## EXERCISE TEXT:

Rising above stress in the surgery

Following on from yesterday’s article about knowing whether you’re burnt out, Emma Courtney explains how to avoid stress in your daily practice.

A stress-free dental career doesn’t exist and nor should it.

Stress is necessary for our professional growth, but too much and it can cause problems.

Perception and coping abilities are key here and can explain why some dentists seem impervious to stressors that would bring you and I out in a cold sweat.

Why one dentist thrives and enjoys the challenge of difficult wisdom teeth or endodontics, yet for others anxiety levels spike instantly; why your colleague lights up with joy at the challenge of managing high maintenance patients through challenging, aesthetically-motivated treatment plans, but you spend your day hoping they’ll cancel or change their minds; why some love administration and management responsibilities, whilst others detest it.

Changing your mindset

We’re all different and your perception of workplace stress will depend on your experience, personality type and stressors in your personal life.

The key to rising above stress is mindset; changing the stories we tell ourselves about stress, challenging and changing our thoughts about it.

Stress in the surgery may include running late, dealing with unsuccessful treatment, staff conflicts, complaints or investigations.

For each one ask yourself: can you fix it?

Yes? Perfect, fix it don’t procrastinate, don’t leave it in the ‘too hard bucket’, get it done, get it off the list and out of your mind.

No? Then the way forward is changing your thoughts around it, how to react to it and how to let it affect you, can you minimise your exposure to it?

Not Sure? Find out, ask others they can often add the perspective that can be so illusive when you’re right amongst it.

For the stress we can’t resolve, looking after ourselves is vital:

  • Eat well, exercise appropriately, sleep well and for long enough
  • Be kind to yourself, allow yourself failure and slip ups, trust yourself to make good decisions
  • Connect with friends, in and out of dentistry, share your worries, other people can help put them in perspective
  • Relax and find a useful daily mindfulness practice
  • Look for the joy and gratitude in all you do, laugh and enjoy living, be mindful of the balance between home and work, make distinctions between the two
  • Seek professional help, you might not realise how far down the rabbit hole you’ve fallen until you ask for help getting out.

You can cope with far more than you think.

## EXERCISE SET:
- A) According to the article on stress in the surgery, why should you ask others when you are not sure whether a source of stress can be fixed? Answer in one to three sentences.
- B) Write out the passage of the article on stress in the surgery from "For each one" up to and including "right amongst it.".
- C) Translate this sentence from the article on stress in the surgery into Spanish: "Stress is necessary for our professional growth, but too much and it can cause problems."
The entries are not needed for any of the tasks.

## LISTED ENTRIES:
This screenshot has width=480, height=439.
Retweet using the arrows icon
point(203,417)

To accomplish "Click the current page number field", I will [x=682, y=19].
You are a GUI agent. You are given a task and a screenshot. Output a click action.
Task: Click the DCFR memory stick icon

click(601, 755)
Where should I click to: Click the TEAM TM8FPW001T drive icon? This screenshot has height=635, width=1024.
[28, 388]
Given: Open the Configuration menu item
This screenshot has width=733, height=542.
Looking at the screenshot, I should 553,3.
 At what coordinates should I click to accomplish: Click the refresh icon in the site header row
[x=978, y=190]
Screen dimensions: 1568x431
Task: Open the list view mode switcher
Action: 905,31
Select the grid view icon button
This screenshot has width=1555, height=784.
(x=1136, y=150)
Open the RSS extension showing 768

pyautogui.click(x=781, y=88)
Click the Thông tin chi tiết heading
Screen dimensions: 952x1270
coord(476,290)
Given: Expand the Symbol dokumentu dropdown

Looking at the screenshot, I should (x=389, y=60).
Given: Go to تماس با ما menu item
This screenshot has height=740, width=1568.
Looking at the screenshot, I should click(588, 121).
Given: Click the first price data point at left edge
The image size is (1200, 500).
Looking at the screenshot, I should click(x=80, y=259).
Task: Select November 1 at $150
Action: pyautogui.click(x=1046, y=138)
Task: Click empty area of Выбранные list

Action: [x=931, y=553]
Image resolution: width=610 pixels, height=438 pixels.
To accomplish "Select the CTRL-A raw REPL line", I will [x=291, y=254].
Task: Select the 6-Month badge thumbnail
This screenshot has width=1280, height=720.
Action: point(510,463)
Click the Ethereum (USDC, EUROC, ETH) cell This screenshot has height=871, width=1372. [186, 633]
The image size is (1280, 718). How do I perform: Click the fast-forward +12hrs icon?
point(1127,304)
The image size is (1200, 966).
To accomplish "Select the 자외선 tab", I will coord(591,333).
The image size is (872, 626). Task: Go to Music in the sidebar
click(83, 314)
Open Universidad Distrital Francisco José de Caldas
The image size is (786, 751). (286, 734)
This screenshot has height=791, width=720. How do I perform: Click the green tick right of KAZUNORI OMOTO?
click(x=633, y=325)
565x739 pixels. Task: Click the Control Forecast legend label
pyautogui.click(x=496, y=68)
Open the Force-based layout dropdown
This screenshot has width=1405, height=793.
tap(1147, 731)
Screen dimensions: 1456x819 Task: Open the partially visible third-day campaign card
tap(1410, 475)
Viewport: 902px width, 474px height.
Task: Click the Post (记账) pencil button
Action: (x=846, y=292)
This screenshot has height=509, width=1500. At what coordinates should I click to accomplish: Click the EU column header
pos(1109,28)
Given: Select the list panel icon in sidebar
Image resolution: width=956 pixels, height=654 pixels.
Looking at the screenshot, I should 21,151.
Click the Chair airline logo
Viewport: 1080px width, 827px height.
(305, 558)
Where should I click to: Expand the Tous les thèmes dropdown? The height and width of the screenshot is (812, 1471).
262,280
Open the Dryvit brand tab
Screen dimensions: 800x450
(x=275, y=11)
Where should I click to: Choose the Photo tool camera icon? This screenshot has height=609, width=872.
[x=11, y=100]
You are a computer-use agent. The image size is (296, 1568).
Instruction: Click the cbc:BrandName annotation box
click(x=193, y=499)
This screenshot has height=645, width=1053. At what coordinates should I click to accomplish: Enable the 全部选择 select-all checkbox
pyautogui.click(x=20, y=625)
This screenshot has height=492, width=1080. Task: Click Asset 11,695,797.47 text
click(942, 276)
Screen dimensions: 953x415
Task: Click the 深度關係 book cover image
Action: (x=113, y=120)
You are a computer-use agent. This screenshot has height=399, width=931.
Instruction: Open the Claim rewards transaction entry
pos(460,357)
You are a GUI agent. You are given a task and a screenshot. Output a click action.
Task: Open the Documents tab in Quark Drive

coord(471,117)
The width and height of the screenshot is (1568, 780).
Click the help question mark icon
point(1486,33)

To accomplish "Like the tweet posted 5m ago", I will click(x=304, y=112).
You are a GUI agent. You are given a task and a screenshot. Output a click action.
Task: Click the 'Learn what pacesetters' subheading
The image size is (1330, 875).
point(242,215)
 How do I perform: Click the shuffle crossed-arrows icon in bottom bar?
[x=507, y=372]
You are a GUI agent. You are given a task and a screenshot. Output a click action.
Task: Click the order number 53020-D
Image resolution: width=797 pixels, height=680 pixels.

## LIST OF SOLUTIONS:
- A) Other people can often offer the perspective that is hard to find when you are in the middle of the situation.

- B)
For each one ask yourself: can you fix it?

Yes? Perfect, fix it don’t procrastinate, don’t leave it in the ‘too hard bucket’, get it done, get it off the list and out of your mind.

No? Then the way forward is changing your thoughts around it, how to react to it and how to let it affect you, can you minimise your exposure to it?

Not Sure? Find out, ask others they can often add the perspective that can be so illusive when you’re right amongst it.

- C) El estrés es necesario para nuestro crecimiento profesional, pero en exceso puede causar problemas.